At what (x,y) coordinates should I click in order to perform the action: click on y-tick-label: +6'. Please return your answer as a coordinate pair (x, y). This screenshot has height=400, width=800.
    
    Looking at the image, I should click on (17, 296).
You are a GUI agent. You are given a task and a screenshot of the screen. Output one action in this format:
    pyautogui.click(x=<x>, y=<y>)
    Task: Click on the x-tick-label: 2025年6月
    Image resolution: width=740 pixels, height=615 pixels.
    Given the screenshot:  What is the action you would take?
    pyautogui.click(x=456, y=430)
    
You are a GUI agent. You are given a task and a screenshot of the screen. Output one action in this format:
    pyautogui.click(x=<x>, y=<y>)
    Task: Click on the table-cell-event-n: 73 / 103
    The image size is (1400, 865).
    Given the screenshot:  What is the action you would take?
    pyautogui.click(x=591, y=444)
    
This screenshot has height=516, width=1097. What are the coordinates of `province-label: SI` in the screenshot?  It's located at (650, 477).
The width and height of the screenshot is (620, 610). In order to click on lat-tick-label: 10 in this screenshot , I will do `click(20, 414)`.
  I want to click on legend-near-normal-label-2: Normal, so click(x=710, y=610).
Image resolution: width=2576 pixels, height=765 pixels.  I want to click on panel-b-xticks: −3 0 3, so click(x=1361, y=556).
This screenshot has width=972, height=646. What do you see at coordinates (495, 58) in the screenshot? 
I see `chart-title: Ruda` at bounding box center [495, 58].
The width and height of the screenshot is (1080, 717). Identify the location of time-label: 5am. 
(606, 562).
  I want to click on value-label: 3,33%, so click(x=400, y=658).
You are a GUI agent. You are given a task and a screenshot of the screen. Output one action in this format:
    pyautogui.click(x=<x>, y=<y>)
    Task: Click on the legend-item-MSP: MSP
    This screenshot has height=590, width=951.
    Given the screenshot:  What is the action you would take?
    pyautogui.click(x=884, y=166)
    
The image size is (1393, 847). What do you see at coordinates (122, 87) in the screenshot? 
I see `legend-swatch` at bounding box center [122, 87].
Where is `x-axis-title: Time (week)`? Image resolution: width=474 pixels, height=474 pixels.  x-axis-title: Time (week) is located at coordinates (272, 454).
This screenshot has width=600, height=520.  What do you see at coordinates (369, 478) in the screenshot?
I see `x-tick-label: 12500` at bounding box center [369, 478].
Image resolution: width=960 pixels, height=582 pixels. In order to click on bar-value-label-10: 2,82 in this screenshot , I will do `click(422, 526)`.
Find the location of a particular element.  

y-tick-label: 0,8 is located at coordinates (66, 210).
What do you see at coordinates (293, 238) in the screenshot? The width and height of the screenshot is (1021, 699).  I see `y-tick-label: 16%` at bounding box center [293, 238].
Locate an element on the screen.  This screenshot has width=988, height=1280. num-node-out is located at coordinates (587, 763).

——

◆ About this exercise: Extract the lines of the records verbatim, starting at the line that contains "This screenshot has width=600, height=520." and stopping after the line that contains "Image resolution: width=960".

◆ Solution to the problem:
This screenshot has width=600, height=520.  What do you see at coordinates (369, 478) in the screenshot?
I see `x-tick-label: 12500` at bounding box center [369, 478].
Image resolution: width=960 pixels, height=582 pixels. In order to click on bar-value-label-10: 2,82 in this screenshot , I will do `click(422, 526)`.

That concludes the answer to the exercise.